» **TASK DESCRIPTION**
Please copy out the items from the line containing "Viewport: 1080px width, 477px height." through the end, word for word and with both ends included.

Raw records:
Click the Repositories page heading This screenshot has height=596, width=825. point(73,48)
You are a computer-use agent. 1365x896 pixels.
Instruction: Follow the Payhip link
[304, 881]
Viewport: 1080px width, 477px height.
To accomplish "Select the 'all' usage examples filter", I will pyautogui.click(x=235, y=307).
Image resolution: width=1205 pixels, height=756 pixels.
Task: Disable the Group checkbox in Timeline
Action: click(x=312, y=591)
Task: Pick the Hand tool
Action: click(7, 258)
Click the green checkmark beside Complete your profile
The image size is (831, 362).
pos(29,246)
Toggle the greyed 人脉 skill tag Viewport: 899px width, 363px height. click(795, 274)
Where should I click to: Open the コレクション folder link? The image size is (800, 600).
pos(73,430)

» **ANSWER TO THE EXERCISE**
Viewport: 1080px width, 477px height.
To accomplish "Select the 'all' usage examples filter", I will pyautogui.click(x=235, y=307).
Image resolution: width=1205 pixels, height=756 pixels.
Task: Disable the Group checkbox in Timeline
Action: click(x=312, y=591)
Task: Pick the Hand tool
Action: click(7, 258)
Click the green checkmark beside Complete your profile
The image size is (831, 362).
pos(29,246)
Toggle the greyed 人脉 skill tag Viewport: 899px width, 363px height. click(795, 274)
Where should I click to: Open the コレクション folder link? The image size is (800, 600).
pos(73,430)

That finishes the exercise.